> [Exercise aim]: Please copy out every one of the following records word for word, changing nothing.
─── Materials provided ───
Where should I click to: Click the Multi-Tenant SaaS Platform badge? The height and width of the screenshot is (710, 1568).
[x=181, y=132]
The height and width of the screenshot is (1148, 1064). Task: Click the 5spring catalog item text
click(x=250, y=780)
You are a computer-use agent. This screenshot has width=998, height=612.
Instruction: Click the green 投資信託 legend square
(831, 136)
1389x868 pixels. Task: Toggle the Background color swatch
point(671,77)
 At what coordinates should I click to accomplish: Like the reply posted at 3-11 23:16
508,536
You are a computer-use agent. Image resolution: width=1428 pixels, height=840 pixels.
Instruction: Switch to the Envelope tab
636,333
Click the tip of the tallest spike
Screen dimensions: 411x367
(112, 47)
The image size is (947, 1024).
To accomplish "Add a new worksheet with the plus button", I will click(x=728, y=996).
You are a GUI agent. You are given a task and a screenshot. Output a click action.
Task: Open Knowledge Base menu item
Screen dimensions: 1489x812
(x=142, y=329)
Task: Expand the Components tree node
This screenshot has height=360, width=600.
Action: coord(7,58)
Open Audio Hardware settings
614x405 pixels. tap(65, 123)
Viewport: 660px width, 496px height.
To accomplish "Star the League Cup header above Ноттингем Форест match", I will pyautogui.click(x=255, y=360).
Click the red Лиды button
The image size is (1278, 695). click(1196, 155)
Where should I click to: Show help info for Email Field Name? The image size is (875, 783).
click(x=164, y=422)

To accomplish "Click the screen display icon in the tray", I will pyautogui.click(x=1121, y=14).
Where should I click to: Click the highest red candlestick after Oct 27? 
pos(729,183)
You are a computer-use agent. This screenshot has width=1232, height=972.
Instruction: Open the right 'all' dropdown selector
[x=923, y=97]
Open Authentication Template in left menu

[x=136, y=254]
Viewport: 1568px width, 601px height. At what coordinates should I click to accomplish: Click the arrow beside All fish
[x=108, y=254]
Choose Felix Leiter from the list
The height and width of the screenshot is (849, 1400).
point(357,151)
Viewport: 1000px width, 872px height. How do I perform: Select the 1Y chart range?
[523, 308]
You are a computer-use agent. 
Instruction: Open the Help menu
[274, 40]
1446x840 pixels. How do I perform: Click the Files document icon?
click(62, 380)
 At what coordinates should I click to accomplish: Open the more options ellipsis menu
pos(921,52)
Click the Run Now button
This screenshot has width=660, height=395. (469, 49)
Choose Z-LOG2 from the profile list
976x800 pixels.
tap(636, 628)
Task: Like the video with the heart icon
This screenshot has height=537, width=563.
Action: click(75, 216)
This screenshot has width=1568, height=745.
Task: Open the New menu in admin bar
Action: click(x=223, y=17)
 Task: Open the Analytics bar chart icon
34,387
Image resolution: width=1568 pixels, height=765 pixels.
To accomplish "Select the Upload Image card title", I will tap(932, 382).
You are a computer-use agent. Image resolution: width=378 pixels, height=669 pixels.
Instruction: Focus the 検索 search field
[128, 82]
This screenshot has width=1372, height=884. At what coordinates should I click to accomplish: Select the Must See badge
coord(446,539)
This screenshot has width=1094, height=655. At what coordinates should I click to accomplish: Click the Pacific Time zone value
───
> [Answer in full]:
Where should I click to: Click the Multi-Tenant SaaS Platform badge? The height and width of the screenshot is (710, 1568).
[x=181, y=132]
The height and width of the screenshot is (1148, 1064). Task: Click the 5spring catalog item text
click(x=250, y=780)
You are a computer-use agent. This screenshot has width=998, height=612.
Instruction: Click the green 投資信託 legend square
(831, 136)
1389x868 pixels. Task: Toggle the Background color swatch
point(671,77)
 At what coordinates should I click to accomplish: Like the reply posted at 3-11 23:16
508,536
You are a computer-use agent. Image resolution: width=1428 pixels, height=840 pixels.
Instruction: Switch to the Envelope tab
636,333
Click the tip of the tallest spike
Screen dimensions: 411x367
(112, 47)
The image size is (947, 1024).
To accomplish "Add a new worksheet with the plus button", I will click(x=728, y=996).
You are a GUI agent. You are given a task and a screenshot. Output a click action.
Task: Open Knowledge Base menu item
Screen dimensions: 1489x812
(x=142, y=329)
Task: Expand the Components tree node
This screenshot has height=360, width=600.
Action: coord(7,58)
Open Audio Hardware settings
614x405 pixels. tap(65, 123)
Viewport: 660px width, 496px height.
To accomplish "Star the League Cup header above Ноттингем Форест match", I will pyautogui.click(x=255, y=360).
Click the red Лиды button
The image size is (1278, 695). click(1196, 155)
Where should I click to: Show help info for Email Field Name? The image size is (875, 783).
click(x=164, y=422)

To accomplish "Click the screen display icon in the tray", I will pyautogui.click(x=1121, y=14).
Where should I click to: Click the highest red candlestick after Oct 27? 
pos(729,183)
You are a computer-use agent. This screenshot has width=1232, height=972.
Instruction: Open the right 'all' dropdown selector
[x=923, y=97]
Open Authentication Template in left menu

[x=136, y=254]
Viewport: 1568px width, 601px height. At what coordinates should I click to accomplish: Click the arrow beside All fish
[x=108, y=254]
Choose Felix Leiter from the list
The height and width of the screenshot is (849, 1400).
point(357,151)
Viewport: 1000px width, 872px height. How do I perform: Select the 1Y chart range?
[523, 308]
You are a computer-use agent. 
Instruction: Open the Help menu
[274, 40]
1446x840 pixels. How do I perform: Click the Files document icon?
click(62, 380)
 At what coordinates should I click to accomplish: Open the more options ellipsis menu
pos(921,52)
Click the Run Now button
This screenshot has width=660, height=395. (469, 49)
Choose Z-LOG2 from the profile list
976x800 pixels.
tap(636, 628)
Task: Like the video with the heart icon
This screenshot has height=537, width=563.
Action: click(75, 216)
This screenshot has width=1568, height=745.
Task: Open the New menu in admin bar
Action: click(x=223, y=17)
 Task: Open the Analytics bar chart icon
34,387
Image resolution: width=1568 pixels, height=765 pixels.
To accomplish "Select the Upload Image card title", I will tap(932, 382).
You are a computer-use agent. Image resolution: width=378 pixels, height=669 pixels.
Instruction: Focus the 検索 search field
[128, 82]
This screenshot has width=1372, height=884. At what coordinates should I click to accomplish: Select the Must See badge
coord(446,539)
This screenshot has width=1094, height=655. At what coordinates should I click to accomplish: Click the Pacific Time zone value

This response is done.